Task prompt> Please state how many lines below include the word "agent"; the reply should be the number only.

Records for processing>
= Beginning of Section =

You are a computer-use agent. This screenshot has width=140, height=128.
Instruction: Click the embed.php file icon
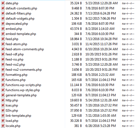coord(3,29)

= End of Section =
= Beginning of Section =

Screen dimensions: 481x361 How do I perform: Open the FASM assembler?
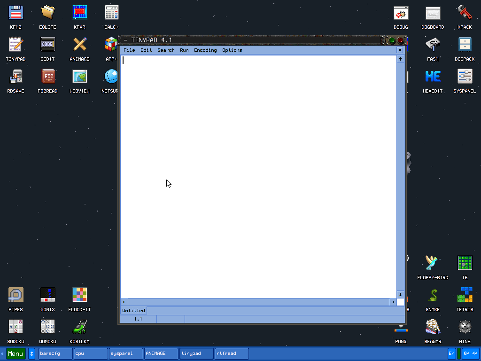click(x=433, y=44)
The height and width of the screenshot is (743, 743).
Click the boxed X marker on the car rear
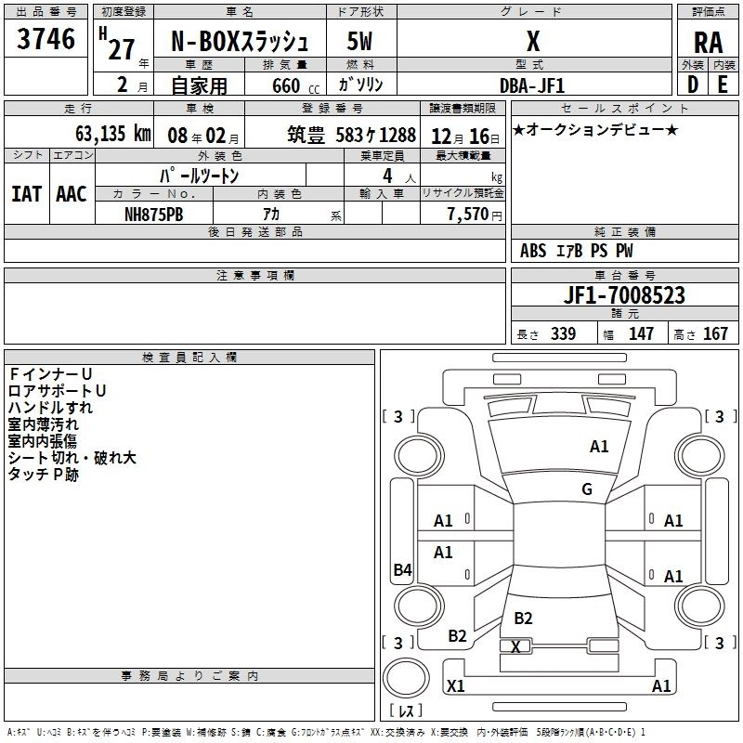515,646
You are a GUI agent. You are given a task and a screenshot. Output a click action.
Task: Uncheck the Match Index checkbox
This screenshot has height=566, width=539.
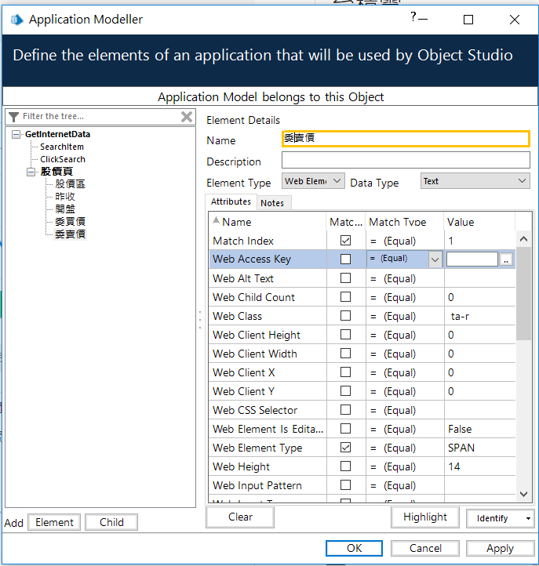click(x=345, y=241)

= End of Section =
= Beginning of Section =

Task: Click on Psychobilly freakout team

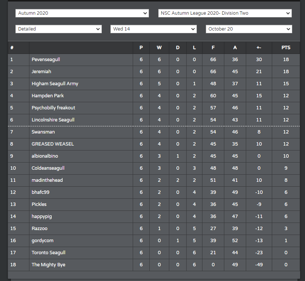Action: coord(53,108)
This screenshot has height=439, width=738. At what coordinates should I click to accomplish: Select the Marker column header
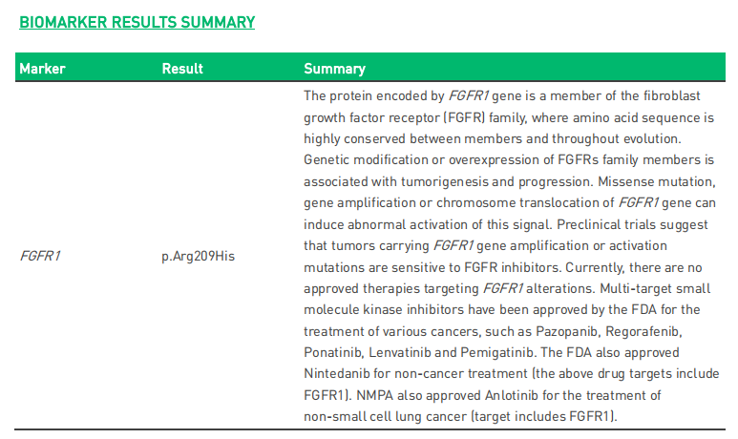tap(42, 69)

= End of Section =

Task result> 2